BACKGROUND: Establishing a diagnosis in patients with unexplained syncope is complicated by infrequent and unpredictable events. The cost-effectiveness of immediate, prolonged monitoring as an alternative to conventional diagnostic strategies has not been studied.
METHODS: Sixty patients (age 66 ± 14 years; 33 males) with unexplained syncope and LV ejection fraction >35% were randomized to conventional testing with an external loop recorder, tilt and electrophysiologic (EP) testing, or prolonged monitoring with an implantable loop recorder with one-year monitoring. If patients remained undiagnosed after their assigned strategy, they were offered a crossover to the alternate strategy.

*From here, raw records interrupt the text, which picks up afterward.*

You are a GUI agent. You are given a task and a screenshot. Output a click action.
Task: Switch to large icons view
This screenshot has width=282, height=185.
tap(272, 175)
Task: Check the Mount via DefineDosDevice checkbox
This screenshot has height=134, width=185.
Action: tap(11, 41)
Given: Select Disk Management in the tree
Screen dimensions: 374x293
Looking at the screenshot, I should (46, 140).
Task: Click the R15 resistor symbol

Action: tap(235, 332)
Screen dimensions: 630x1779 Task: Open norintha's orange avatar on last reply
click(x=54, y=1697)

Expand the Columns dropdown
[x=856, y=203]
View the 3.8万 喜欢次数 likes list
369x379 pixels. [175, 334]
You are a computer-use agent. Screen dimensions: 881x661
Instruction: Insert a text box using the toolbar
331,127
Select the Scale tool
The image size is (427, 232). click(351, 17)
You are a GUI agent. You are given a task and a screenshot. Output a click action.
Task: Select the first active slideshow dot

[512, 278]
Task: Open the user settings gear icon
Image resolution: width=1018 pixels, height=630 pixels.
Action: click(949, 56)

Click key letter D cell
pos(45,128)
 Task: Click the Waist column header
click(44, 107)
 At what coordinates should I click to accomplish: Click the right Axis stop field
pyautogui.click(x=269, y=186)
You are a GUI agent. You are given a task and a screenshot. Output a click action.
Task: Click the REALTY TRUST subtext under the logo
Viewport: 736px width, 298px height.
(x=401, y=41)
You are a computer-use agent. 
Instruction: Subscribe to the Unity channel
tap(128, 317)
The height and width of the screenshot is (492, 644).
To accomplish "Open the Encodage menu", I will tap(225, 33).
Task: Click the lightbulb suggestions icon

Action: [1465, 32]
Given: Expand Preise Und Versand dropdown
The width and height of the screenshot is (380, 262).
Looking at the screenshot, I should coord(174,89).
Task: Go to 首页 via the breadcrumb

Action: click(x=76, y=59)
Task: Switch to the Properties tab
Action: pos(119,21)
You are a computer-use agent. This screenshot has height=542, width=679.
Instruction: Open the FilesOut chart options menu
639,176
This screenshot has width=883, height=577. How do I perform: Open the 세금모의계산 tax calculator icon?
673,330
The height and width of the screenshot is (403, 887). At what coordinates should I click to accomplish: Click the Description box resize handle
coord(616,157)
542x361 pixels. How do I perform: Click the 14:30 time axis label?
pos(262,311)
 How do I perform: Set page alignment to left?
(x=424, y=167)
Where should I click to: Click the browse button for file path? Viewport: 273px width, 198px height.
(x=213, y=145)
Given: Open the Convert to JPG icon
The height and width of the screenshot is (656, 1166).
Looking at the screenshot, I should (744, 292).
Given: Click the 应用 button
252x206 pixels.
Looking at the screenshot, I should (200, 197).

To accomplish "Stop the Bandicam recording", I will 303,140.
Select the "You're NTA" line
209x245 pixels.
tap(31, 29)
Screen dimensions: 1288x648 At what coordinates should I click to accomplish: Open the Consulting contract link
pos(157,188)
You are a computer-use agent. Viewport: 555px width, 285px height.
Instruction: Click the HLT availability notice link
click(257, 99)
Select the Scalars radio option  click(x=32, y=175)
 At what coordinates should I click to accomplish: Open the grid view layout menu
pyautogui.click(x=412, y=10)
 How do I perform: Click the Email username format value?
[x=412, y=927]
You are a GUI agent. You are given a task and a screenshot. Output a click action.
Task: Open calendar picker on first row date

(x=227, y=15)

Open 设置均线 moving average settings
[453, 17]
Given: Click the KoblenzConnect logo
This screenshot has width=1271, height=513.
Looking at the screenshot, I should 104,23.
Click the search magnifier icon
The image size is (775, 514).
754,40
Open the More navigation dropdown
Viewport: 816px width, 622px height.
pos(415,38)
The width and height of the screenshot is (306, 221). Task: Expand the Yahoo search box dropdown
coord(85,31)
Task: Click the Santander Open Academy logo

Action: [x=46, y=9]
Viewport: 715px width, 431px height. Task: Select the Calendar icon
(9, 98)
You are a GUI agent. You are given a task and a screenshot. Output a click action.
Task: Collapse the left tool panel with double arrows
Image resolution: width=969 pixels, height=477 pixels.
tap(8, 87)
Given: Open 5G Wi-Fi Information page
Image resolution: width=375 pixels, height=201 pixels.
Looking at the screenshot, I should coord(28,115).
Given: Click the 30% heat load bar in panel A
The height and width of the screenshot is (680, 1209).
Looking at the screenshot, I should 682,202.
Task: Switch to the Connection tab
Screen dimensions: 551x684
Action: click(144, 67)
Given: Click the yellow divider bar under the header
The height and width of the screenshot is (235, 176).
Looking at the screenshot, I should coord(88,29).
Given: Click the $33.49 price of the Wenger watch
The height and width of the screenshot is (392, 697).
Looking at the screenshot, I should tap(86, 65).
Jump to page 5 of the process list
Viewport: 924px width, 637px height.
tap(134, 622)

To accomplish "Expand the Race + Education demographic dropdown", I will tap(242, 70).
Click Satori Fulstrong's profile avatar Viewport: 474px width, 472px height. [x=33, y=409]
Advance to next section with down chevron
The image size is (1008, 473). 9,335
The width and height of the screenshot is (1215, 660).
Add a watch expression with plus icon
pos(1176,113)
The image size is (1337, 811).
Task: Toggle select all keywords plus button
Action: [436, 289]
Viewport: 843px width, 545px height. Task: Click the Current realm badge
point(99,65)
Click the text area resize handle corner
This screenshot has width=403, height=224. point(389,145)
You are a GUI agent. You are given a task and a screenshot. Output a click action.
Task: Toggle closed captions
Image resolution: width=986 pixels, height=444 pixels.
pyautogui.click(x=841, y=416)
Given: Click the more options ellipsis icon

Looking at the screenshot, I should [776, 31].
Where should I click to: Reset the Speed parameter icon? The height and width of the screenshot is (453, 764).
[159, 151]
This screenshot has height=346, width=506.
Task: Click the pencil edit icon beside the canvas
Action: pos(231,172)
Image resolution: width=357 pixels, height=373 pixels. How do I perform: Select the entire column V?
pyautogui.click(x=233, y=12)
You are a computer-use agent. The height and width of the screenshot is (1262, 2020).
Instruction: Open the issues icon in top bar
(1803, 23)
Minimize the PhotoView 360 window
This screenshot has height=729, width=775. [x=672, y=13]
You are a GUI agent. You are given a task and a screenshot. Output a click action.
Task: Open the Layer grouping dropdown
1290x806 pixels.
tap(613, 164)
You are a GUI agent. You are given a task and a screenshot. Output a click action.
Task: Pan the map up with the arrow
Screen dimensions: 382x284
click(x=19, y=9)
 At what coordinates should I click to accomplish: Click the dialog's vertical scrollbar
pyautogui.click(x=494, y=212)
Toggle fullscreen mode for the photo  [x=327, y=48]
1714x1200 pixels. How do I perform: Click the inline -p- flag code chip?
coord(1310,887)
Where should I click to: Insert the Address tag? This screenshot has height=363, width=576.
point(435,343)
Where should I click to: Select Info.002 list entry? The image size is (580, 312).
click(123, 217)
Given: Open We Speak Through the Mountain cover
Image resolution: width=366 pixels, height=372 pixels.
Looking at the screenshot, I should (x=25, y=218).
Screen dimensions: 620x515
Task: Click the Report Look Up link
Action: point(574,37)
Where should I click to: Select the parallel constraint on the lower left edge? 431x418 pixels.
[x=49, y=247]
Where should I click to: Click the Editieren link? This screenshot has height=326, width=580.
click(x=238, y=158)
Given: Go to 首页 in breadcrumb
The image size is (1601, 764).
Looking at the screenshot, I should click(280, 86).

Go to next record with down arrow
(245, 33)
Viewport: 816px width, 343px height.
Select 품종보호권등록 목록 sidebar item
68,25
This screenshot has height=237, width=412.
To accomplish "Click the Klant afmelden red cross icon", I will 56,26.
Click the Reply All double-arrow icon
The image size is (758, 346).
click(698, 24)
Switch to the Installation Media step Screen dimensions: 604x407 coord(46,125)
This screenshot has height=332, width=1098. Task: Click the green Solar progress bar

Cost analysis of the two testing strategies was performed.
RESULTS: Fourteen of 30 patients who were being monitored were diagnosed at a cost of $2,731 ± $285 per patient and $5,852 ± $610 per diagnosis. In contrast, only six of 30 conventional patients were diagnosed (20% vs. 47%, p = 0.029), at a cost of $1,683 ± $505 per patient (p < 0.0001) and $8,414 ± $2,527 per diagnosis (p < 0.0001). After crossover, a diagnosis was obtained in 1 of 5 patients undergoing conventional testing, compared with 8 of 21 patients who completed monitoring (20% vs. 38%, p = 0.44). Overall, a strategy of monitoring followed by tilt and EP testing was associated with a diagnostic yield of 50%, at a cost of $2,937 ± $579 per patient and $5,875 ± $1,159 per diagnosis. Conventional testing followed by monitoring was associated with a diagnostic yield of 47%, at a greater cost of $3,683 ± $1,490 per patient (p = 0.013) and a greater cost per diagnosis ($7,891 ± $3,193, p = 0.002).
CONCLUSIONS: A strategy of primary monitoring is more cost-effective than conventional testing in establishing a diagnosis in recurrent unexplained syncope.